Em Moonrise Kingdom, o diretor Wes Anderson radicaliza seu formalismo e seus maneirismos para, inesperadamente, libertar a si e aos seus personagens

Usando aqueles seus planos preciosos, que correm em perfeitas paralelas ou perpendiculares em relação à cena, o diretor Wes Anderson mostra no início de Moonrise Kingdom (Estados Unidos, 2012) outro dos meticulosos dioramas em que costuma confinar seus personagens: a casa dos Bishop na ilha de New Penzance, tão grande que a mãe (Frances McDormand) toma de um megafone quando tem de chamar o marido (Bill Murray) ou os filhos – e tão cheia de detalhes vívidos, da vitrolinha dos garotos ao tecido encorpado do vestido da menina Suzy (Kara Hayward), que desde o primeiro instante o espectador se sente como se também ele fosse agora uma peça dessa casa de bonecas.
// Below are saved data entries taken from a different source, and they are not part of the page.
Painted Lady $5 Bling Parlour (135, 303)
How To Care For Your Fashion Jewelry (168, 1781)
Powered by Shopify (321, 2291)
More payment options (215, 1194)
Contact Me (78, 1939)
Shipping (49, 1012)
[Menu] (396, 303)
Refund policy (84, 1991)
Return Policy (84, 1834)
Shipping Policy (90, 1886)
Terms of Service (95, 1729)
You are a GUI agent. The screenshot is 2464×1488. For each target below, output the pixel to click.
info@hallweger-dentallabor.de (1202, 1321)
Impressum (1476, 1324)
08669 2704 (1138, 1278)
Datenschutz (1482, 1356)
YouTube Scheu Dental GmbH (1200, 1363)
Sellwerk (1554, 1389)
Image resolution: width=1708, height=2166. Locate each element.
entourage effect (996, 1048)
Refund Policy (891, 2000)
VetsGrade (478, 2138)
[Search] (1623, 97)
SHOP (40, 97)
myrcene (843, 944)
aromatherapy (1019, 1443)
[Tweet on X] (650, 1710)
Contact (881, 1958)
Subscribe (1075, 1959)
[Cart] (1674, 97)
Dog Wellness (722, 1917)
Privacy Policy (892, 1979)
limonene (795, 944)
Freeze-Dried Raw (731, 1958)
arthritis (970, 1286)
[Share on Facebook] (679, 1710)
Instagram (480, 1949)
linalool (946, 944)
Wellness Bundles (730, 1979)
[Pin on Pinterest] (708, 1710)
Suzy, de 12 anos, é o detalhe que destoa: com um par de binóculos colado aos olhos, ela aparece nas portas, nas janelas, no telhado, sempre olhando para fora – para o mundo. Suzy se sente incompreendida pela família e apartada dela, e é infeliz. E logo se vai saber que é com ela que está Sam (Jared Gilman), escoteiro fugido do acampamento regido pelo comandante Ward (Edward Norton). Sam tem também ele 12 anos e é, como Suzy, um corpo estranho em seu pequeno universo: é órfão e os colegas o hostilizam. Um ano antes desse fatídico setembro de 1965, Suzy e Sam se conheceram em um evento escolar e, como mostra Anderson em um flashback de estupenda força narrativa, reconheceram-se como almas gêmeas e planejaram escapar. Antes mesmo que Ward e o policial Sharp (Bruce Willis) se deem conta de que ocorreu uma fuga, Suzy e Sam já se estão encontrando. Ele comparece com sacos de dormir, víveres e seu conhecimento da vida selvagem. Ela traz a vitrolinha, um compacto de Françoise Hardy, um gato numa cesta e vários livros. No percurso até uma pequena baía onde pretendem se refugiar (e que batizam de Moonrise Kingdom, ou “reino do nascer da Lua”), as duas crianças ensaiam uma singela iniciação amorosa e estabelecem uma tocante rotina em comum. Sua fuga só pode ser breve e simbólica, porque eles estão numa ilha. Mas sua determinação de constituir-se em uma família que faça jus à promessa dessa palavra é genuína, absoluta e ferrenha. Os adultos de Moonrise Kingdom são tristes, insatisfeitos, infantis, sós mesmo quando têm companhia e ignorantes de si próprios. São as crianças, sofridas mas ainda não entorpecidas, que têm os olhos abertos.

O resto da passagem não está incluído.